Per mia esperienza di vita, legata anche alla mia età, ho avuto numerose occasioni che mi hanno costretto a “vedere” certe verità con diverse angolazioni cogliendone i limiti legati alla fretta del giudizio. Concetto del tempo dove la lentezza diventa un ossimoro incompreso legato indissolubilmente a tutto ciò che è bello.

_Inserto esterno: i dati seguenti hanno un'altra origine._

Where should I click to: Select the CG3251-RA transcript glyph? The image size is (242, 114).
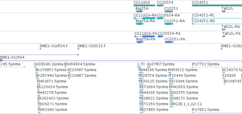(169, 24)
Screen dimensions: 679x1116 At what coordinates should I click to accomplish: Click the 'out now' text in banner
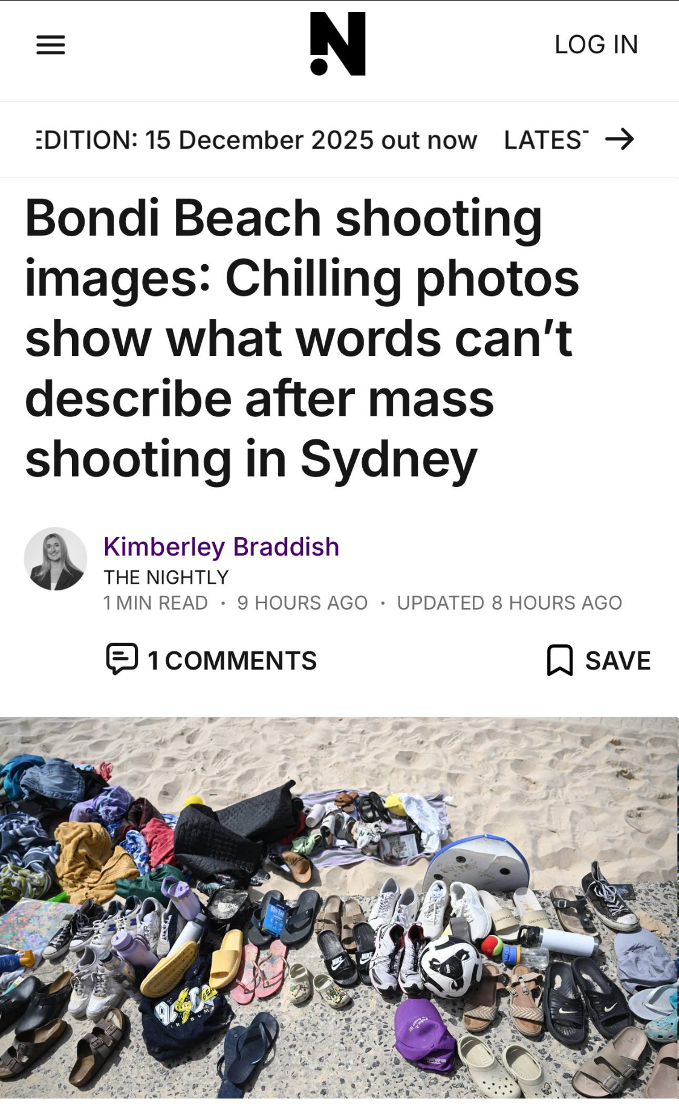coord(429,140)
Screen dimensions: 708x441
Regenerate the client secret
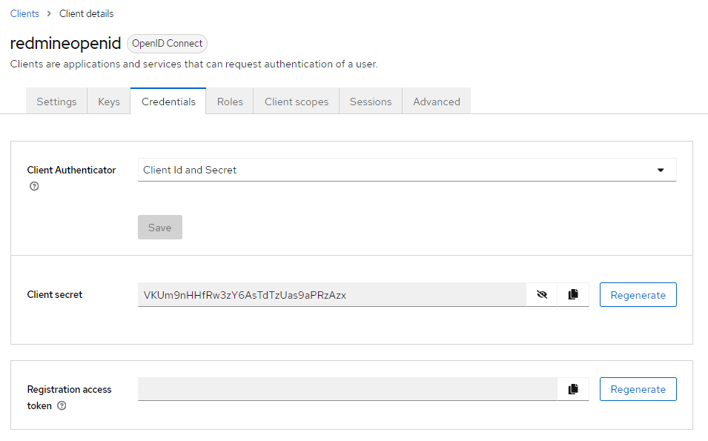[638, 294]
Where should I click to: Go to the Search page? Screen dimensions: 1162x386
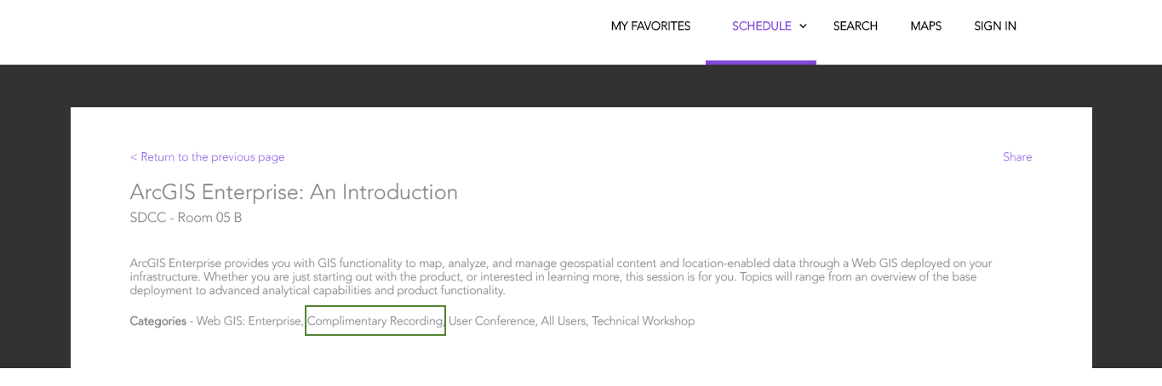[x=855, y=26]
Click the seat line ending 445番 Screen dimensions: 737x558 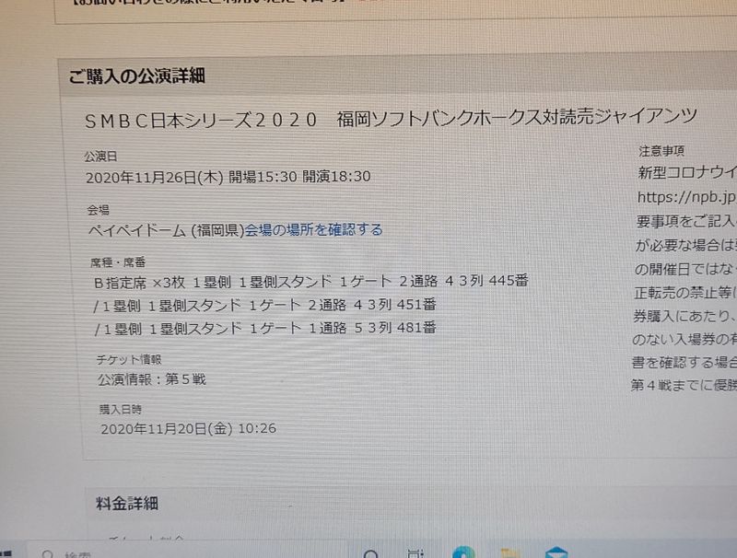click(x=311, y=282)
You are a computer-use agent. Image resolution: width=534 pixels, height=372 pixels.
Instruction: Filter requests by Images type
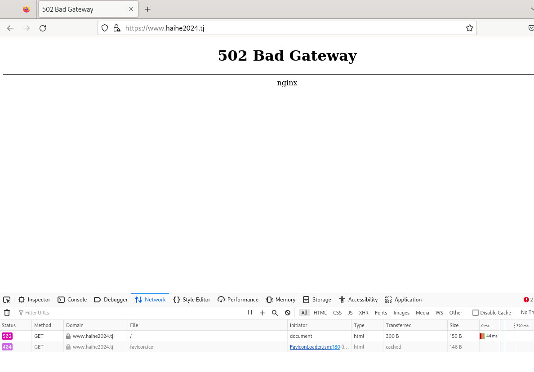401,313
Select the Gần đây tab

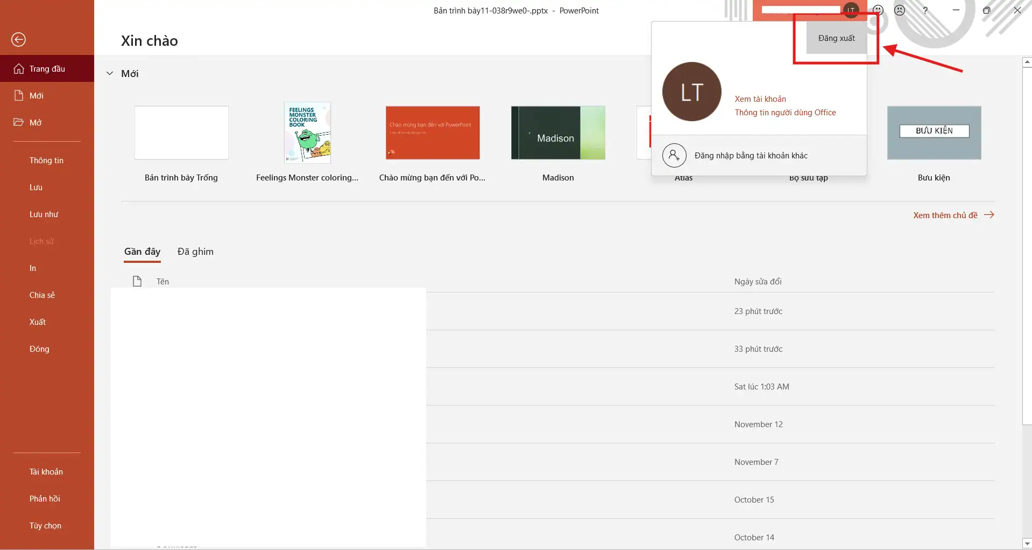[x=142, y=252]
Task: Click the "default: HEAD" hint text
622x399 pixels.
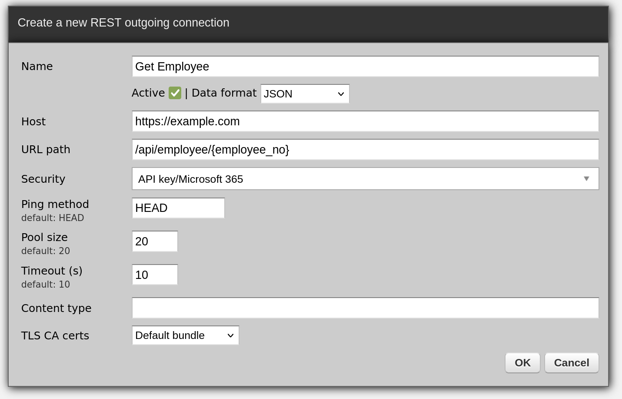Action: click(53, 218)
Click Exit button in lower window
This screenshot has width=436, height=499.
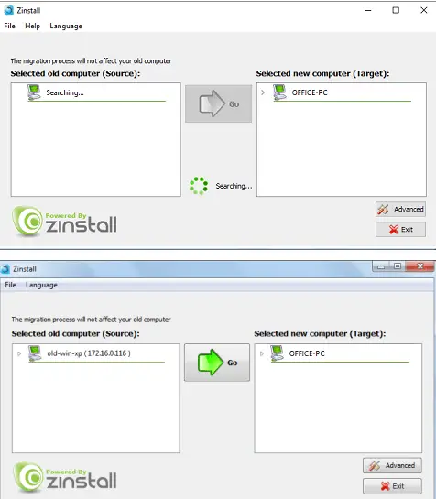click(392, 486)
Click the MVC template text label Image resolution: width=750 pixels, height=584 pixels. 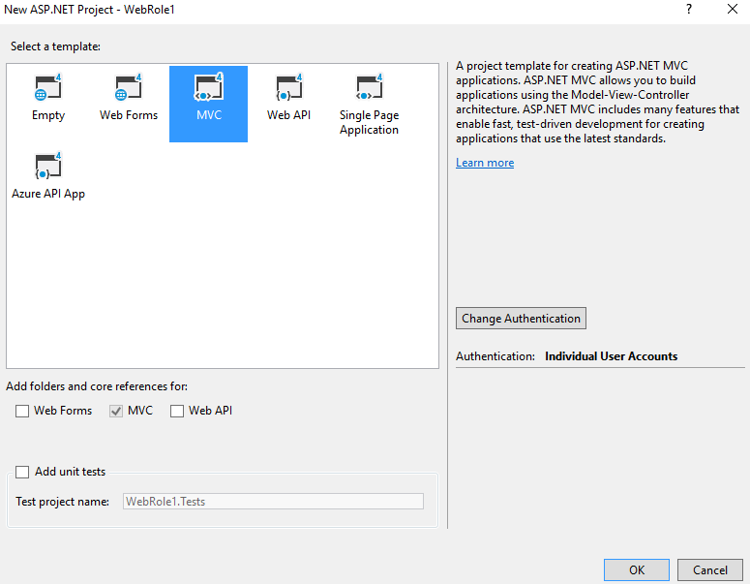pos(209,115)
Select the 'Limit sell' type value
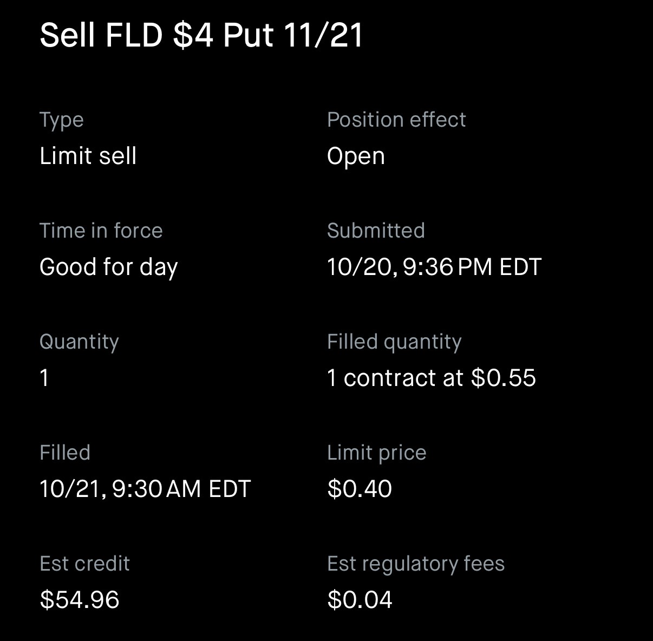The width and height of the screenshot is (653, 641). [88, 156]
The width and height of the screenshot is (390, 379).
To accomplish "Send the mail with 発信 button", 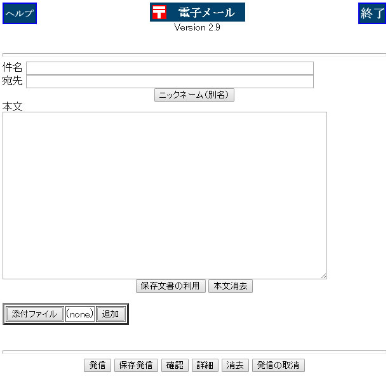I will pyautogui.click(x=97, y=366).
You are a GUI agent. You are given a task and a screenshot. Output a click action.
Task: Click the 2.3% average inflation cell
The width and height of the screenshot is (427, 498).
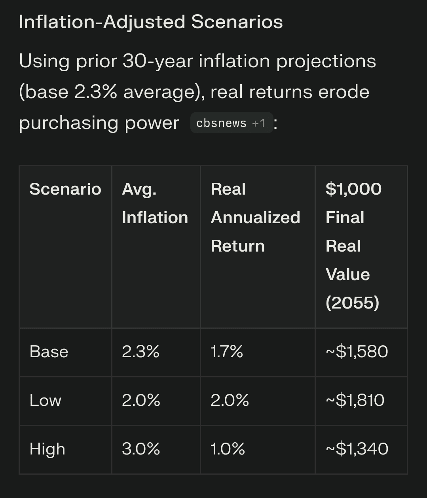[140, 352]
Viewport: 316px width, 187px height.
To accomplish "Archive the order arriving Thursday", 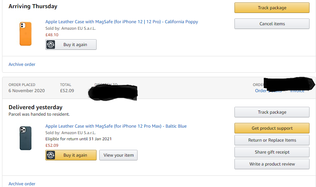I will tap(22, 64).
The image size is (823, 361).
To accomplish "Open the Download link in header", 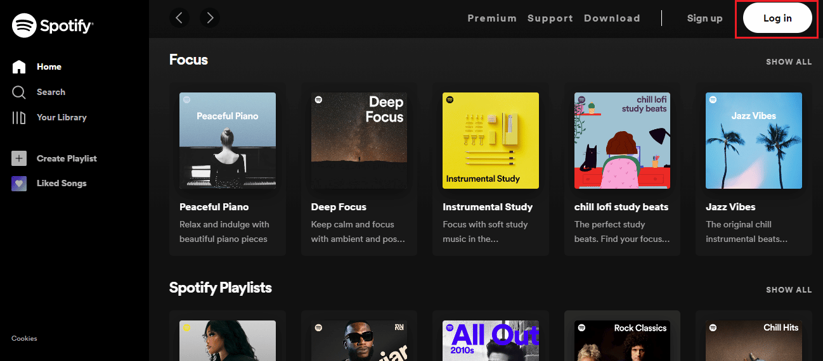I will tap(612, 18).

Per mia nuova convinzione questo è il messaggio che dovremmo tutti ascoltare, senza chiederci di chi è la colpa o perché è accaduto tutto questo, perché il debito verso le nostre ipocrisie ci chiede solo se abbiamo imparato la lezione. O restiamo in attesa di un nuovo algoritmo che governi i processi gestionali del mondo svincolandoli quindi dalle imperfette umane soggettività?